CONFESSIONS OF A BIG TEN BOOKIE

AR182

Senior Member
#1
It was three of the best years of his life. He was a college kid pulling in $1,000 to $1,500 a week. He was at the bar six nights a week and always came home with numbers in his pocket.

Tony was the biggest bookie on a Big Ten campus that loved to gamble – especially the athletes.

It all began before the 1994 football season. A history major, Tony spent two years working as a runner for a local, big-city bookie, who eventually got pinched right before the NCAA Tournament earlier that year.

Tony saw an opportunity.

“The next football season came around, and there was not anyone for us to bet with,” he recalled. “I thought, ‘you know, I can do this.’ I already had the names and accounts to begin with from working with the other book. He was gone, so I started making phone calls and said, ‘Hey, I’m opening up shop.’”

Tony's initial bankroll was his student-loan money, and it was all on the line in the first game of the season. Seventh-ranked Arizona was a 9-point favorite at Georgia Tech in the Thursday night opener. Everyone was on the Wildcats.

“I wouldn’t have had any kind of funds if I would have lost that one,” said Tony. “But Georgia Tech covered, and that’s what got me started. It basically bankrolled my whole football season. And I was ahead the rest of the way.”

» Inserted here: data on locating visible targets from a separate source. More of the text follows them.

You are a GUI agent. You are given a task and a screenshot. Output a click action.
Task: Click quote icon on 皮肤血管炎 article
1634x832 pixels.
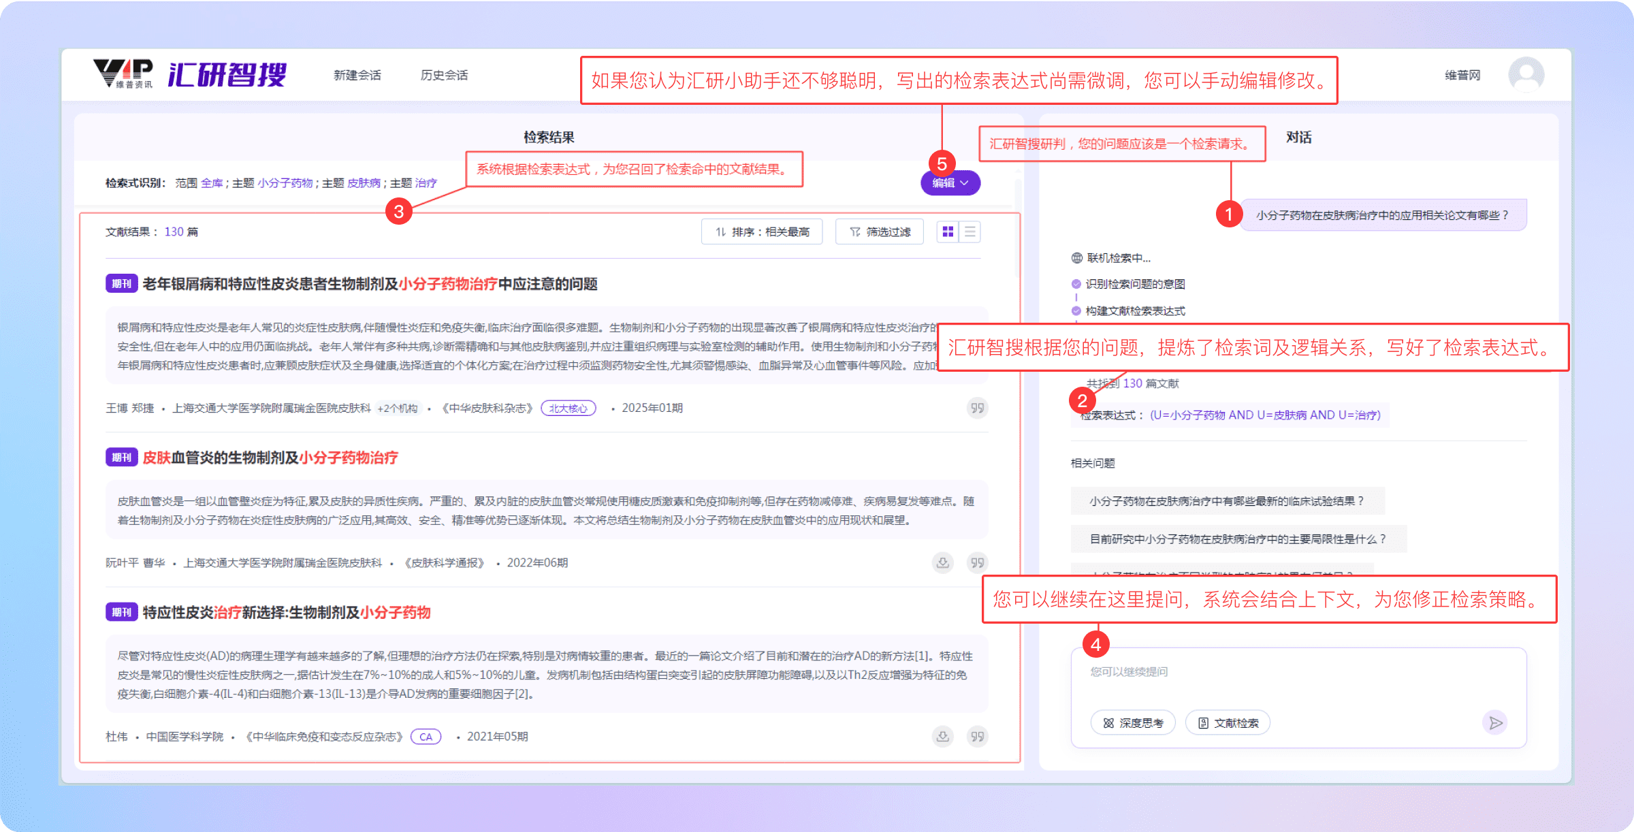[x=977, y=562]
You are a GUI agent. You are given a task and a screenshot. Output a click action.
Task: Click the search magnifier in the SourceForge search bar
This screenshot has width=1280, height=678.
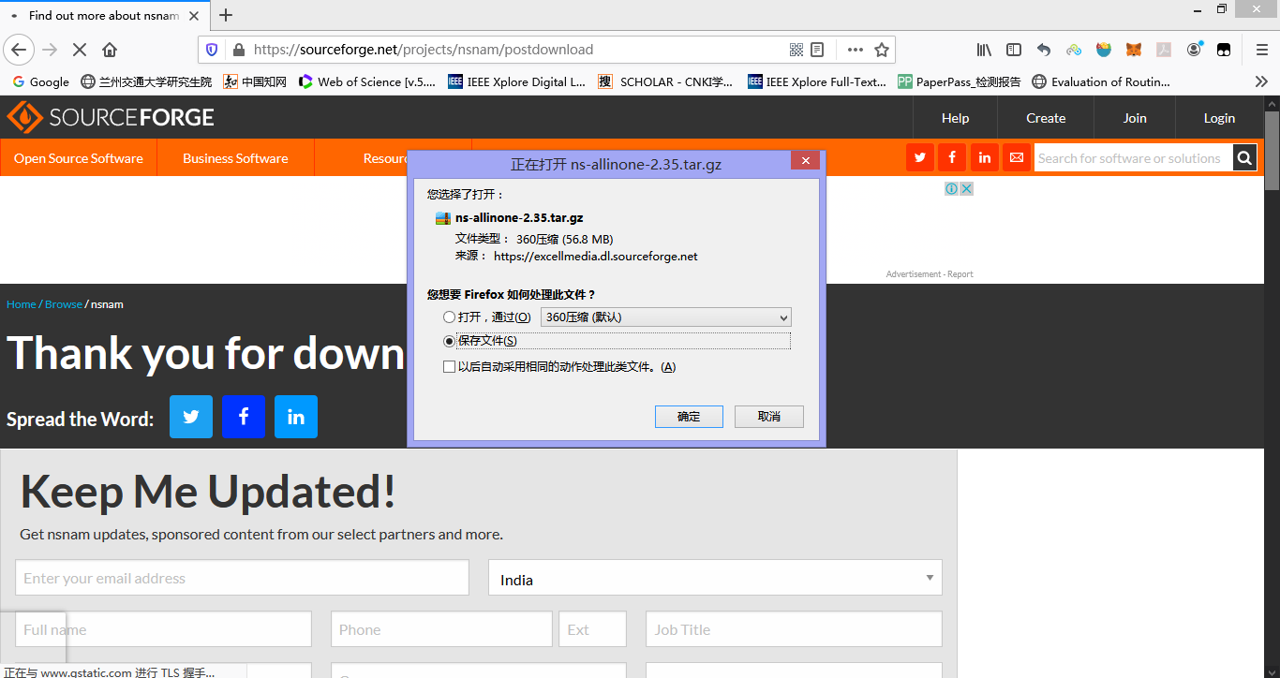pyautogui.click(x=1243, y=157)
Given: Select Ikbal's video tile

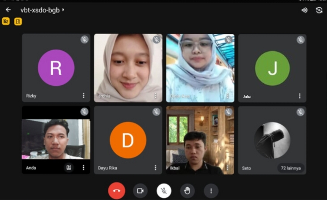Looking at the screenshot, I should click(200, 140).

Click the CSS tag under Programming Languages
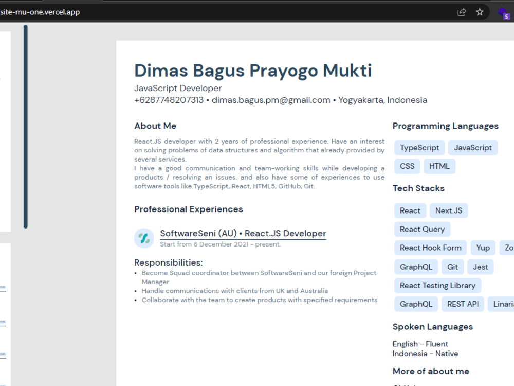(x=407, y=166)
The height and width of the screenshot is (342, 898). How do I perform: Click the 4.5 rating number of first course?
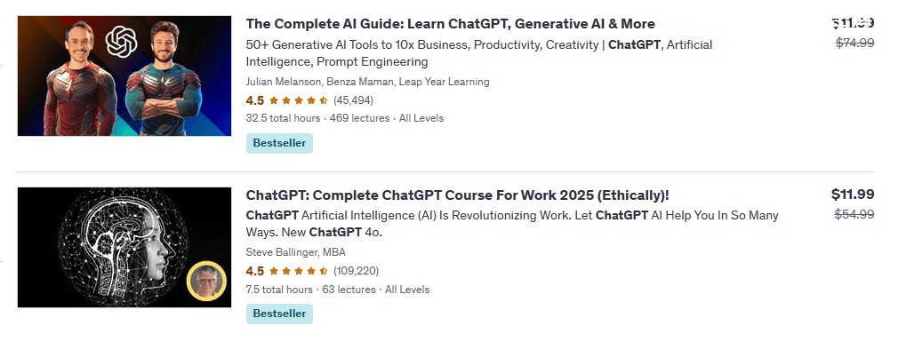255,100
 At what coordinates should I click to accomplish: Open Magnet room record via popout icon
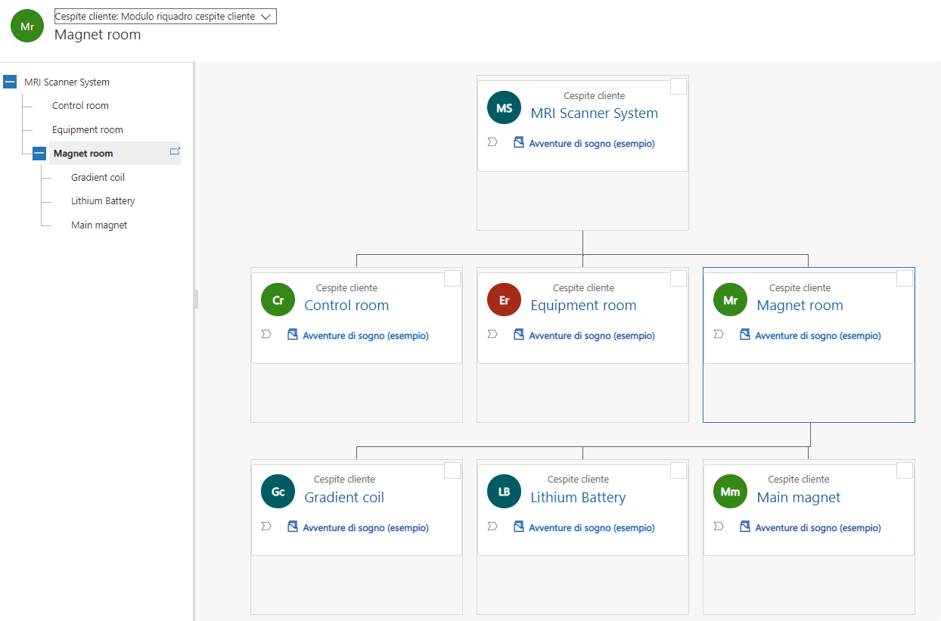click(175, 152)
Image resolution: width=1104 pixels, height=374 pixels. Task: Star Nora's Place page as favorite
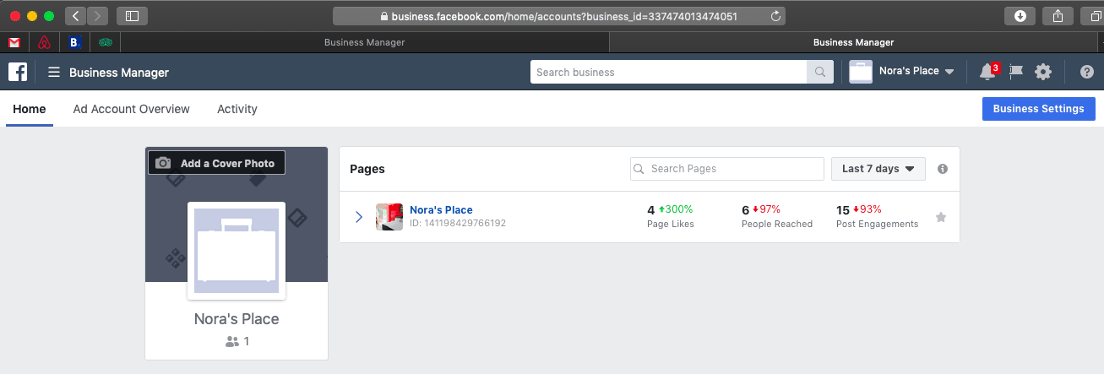940,218
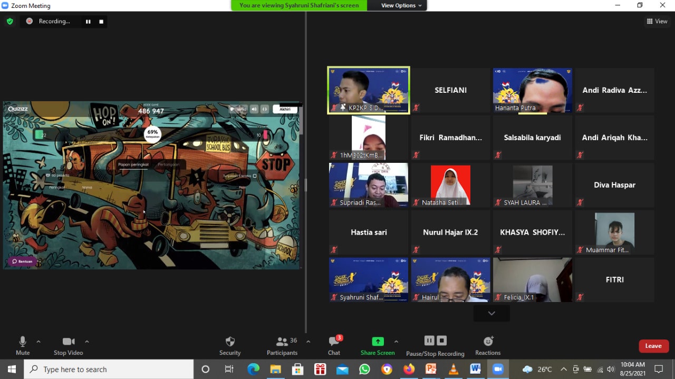Click the green encryption shield icon
Viewport: 675px width, 379px height.
9,22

He installed two phone lines in his apartment, which was located across the street from campus. There was no computer or cell phone – this was 1994, after all. His accounts were organized in 3-by-5 notebooks. He got his point spreads from score phones or Danny Sheridan's numbers in USA Today.

Tony’s book grew to more than 100 clients. Approximately a third of them were athletes, some current, some former. They included a former NCAA champion wrestler, who was down $10,000 after the Dallas Cowboys failed to cover against the Pittsburgh Steelers in Super Bowl XXX (the Cowboys, of course, won the game, 27-17, but were laying 13.5 points).

“I settled for a third and told him he couldn’t bet with me anymore,” explained Tony. “I didn’t want to go up against him. At the time, he was a maniac.”

Tony got stiffed a few times, as all bookies do, but looking back, he believes his collection rate was good. He did, however, once enlist the services of an offensive lineman to collect a debt.

“He was a large, very intimidating black man, and in that city there aren’t a lot of them,” Tony recalled. “I went up to him at the sports bar and just explained that I had this kid ducking and dodging me. ‘Is there any way you could pay him a visit?’ I gave him the kid’s address and he came back with the cash. I kicked him back $50. He only did it one time, but that’s all I needed him for.”

Another offensive lineman once bet $100 that his team would cover as heavy underdogs against Michigan. No athlete ever bet against his own team, Tony says.

“Now, basketball players would bet against the football team or vice versa, but no one ever bet against a team they were directly involved with,” he added.

The baseball team was by far his best client and would “bet with both fists.” Tony also catered to student managers, who were “always good for a few hundred dollars a week in losses.”

“The student managers thought because they worked for the football team that they know what they’re talking about,” he said with a chuckle, “but they didn’t have a clue.”

In addition to athletes, Tony had clients who were sportswriters from the local and school papers, a judge and an assistant professor at the university. He estimates he had, at the most, four losing weeks from September through May. He turned the book over in December of 1995 and moved to Las Vegas, where he owns a moving business.

“I never really felt any heat,” said Tony. “It was a fun time. I would come home from the bars at night with bets written down on pieces of paper in my pocket. I don’t regret any of it. I loved it. I loved the rush. I still bet sports out here probably six days a week.”